Larry Masinter <masinter@parc.xerox.com> Sat, 26 March 1994 10:37 UTC
To: timbl@ptpc00.cern.ch
Cc: uri@bunyip.com
In-Reply-To: timbl@ptpc00.cern.ch's message of Fri, 25 Mar 1994 17:07:03 -0800 <94Mar25.170711pst.2732@golden.parc.xerox.com>
Sender: ietf-archive-request@IETF.CNRI.Reston.VA.US
From: Larry Masinter <masinter@parc.xerox.com>
Fake-Sender: masinter@parc.xerox.com
Message-Id: <94Mar25.200229pst.2732@golden.parc.xerox.com>
Date: Fri, 25 Mar 1994 20:02:17 -0800
Some wording suggestions. I hope you don't think it is too
presumptuous of me to suggest such massive rewrites, but I believe all
of my suggestions are of wording and not of content, with the
exception of the suggestion to use:
	type=ascii
	type=binary
	type=directory

instead of type=a, type=i, type=d

================================================================
> An optional user name,
>                         if this must be quoted to the server,
>                         followed by  a commercial at sign "@".  (Use
>                         of this field is discouraged. Provision of
>                         encoding a password after the user name,
>                         delimited by a colon, could  be made but
>                         obviously is only useful when the password is
>                         public, in  which case it should not be
>                         necessary, so that is also discouraged.)
                         
a) I think "supplied" is better than "quoted".
b) there are cases (e.g., "guest" password "guest") where the password
   is present and necessary, even though it is public. I'd like to
   avoid the "should".
			

How about:

<<================================================================
An optional user name (with optional password)
			if required (as it is with a few FTP servers).
			The password, if present, follows the user
			name delimited by a colon; the user name
			and optional password are followed by a
			commercial at-sign "@". The use of user name
			and passwords (which are public) is
			discouraged.
================================================================>>

>   The path is interpreted in a manner dependent on the protocol being
>   used. However, when it contains slashes, these must imply a
>   hierarchical structure.

How about just taking out "must", especially since it is violated
later on by Gopher.

<<================================================================
While the protocol determines the interpretation of the path,
generally, the slash "/" denotes a level in a hierarchical structure.
================================================================>>

>   The following encoding method shall be used for mapping WAIS, FTP,
>   Prospero and Gopher addresses onto URLs. Where the local naming
>   scheme uses ASCII characters which are not allowed in the URL,
>   these may be represented in the URL by a percent sign "%" followed

I'd suggest "... scheme uses characters which are not allowed in a URL, ..."
lest we debate whether %FF is ASCII, and change "the" to "a".

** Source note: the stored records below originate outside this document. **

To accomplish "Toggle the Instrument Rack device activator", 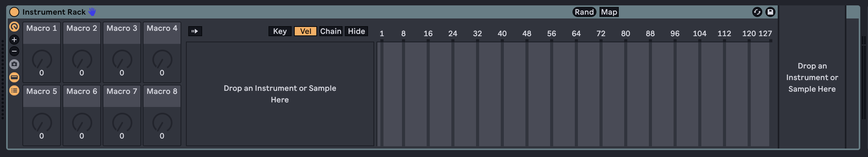I will click(x=14, y=12).
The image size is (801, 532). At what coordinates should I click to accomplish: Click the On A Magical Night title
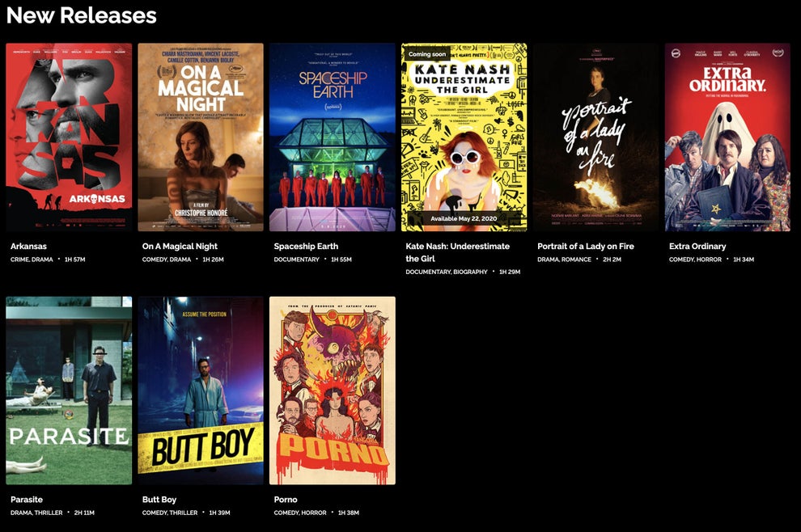click(x=180, y=246)
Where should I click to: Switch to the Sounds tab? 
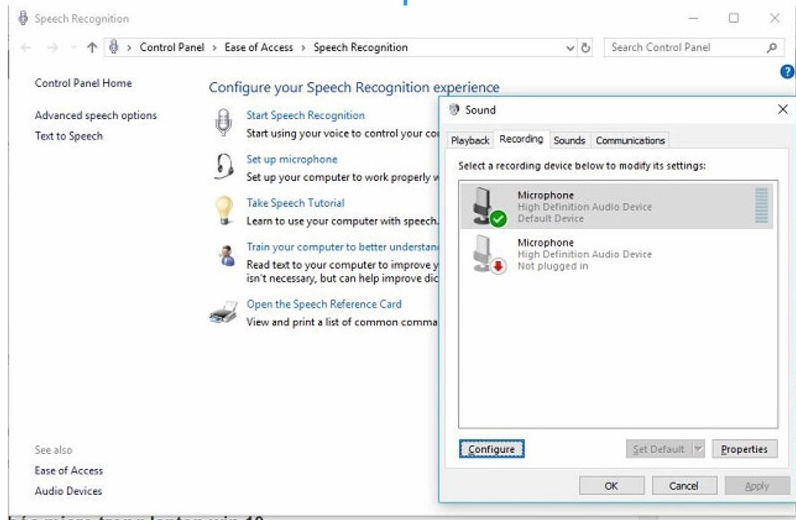point(569,141)
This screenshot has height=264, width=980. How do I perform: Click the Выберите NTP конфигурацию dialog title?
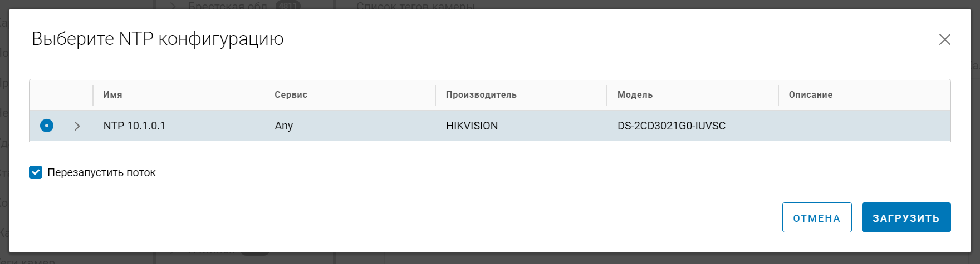[158, 39]
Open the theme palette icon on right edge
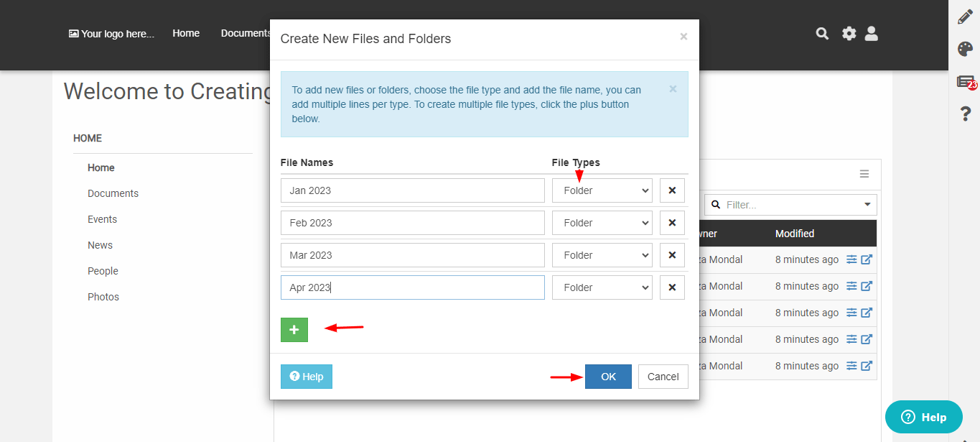Screen dimensions: 980x442 tap(965, 49)
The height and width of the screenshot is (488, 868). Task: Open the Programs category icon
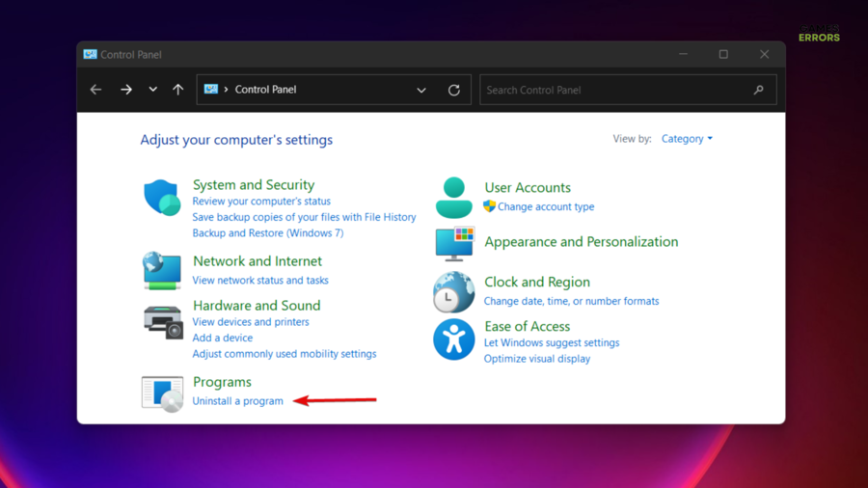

>   (Note: If a new naming scheme is introduced which encodes binary
>   data as opposed to text, then a more compact encoding such as pure
>   hexadecimal or base 64 would be more appropriate.)

At this point, I think this is irrelevant and distracting, and I
suggest you take it out.

>  mid                     Message identifiers for electroni mail
                                                            ^c

>   The schemes for x.500, network management database and whois++ have
>   not been specified and may be the subject of futher study.

I don't like to see temporal references to activities in standard
documents, since the document will last longer than the activities.
How about just:

<<================================================================
   Other schemes may be specified by future specifications.
================================================================>>

>   The url: prefix is reserved for use in encoding a Uniform Resource
>   Name when that has been developed by the IETF working group.

You mean 'urn:', don't you? I'd just take this out. The URN standard
will reserve it, this document doesn't need to.

>    The ftp: prefix indicates a file which is to be picked up from the
>    file system of the given host. The FTP protocol is used, as defined
>   in RFC957 or any successor. The port number, if present, gives the
>   port of the FTP server if not the FTP default. (A client may in
>   practice use local file access to retrieve objects which are
>   available though more efficient means such as local file open or
>   NFS mounting, where this is available and equivalent).


Not really. FTP urls are perfectly useful for retrieving data from FTP
servers that do things like automatically uncompressing data or making
.tar.Z files. As we've seen, most anonymous FTP servers do NOT export
their root file system, and the advice about smart clients is
misplaced and confusing. It is RFC 959, not 957. How about:

<<================================================================
 The ftp: prefix indicates data to be retrieved using the FTP protocol
 (RFC 957).  The port number, if present, gives the port of the FTP
 server if not the FTP default.
================================================================>>

>      Path
>
>   The FTP protocol allows for a sequence of CWD commands (change
>   working directory) prior to a RETR (retrieve) which actually
>   accesses a file.  The arguments of any CWD commands are successive
>   segment parts of the URL, and the filename argument to the RETR
>   command is the final segment of the URL path.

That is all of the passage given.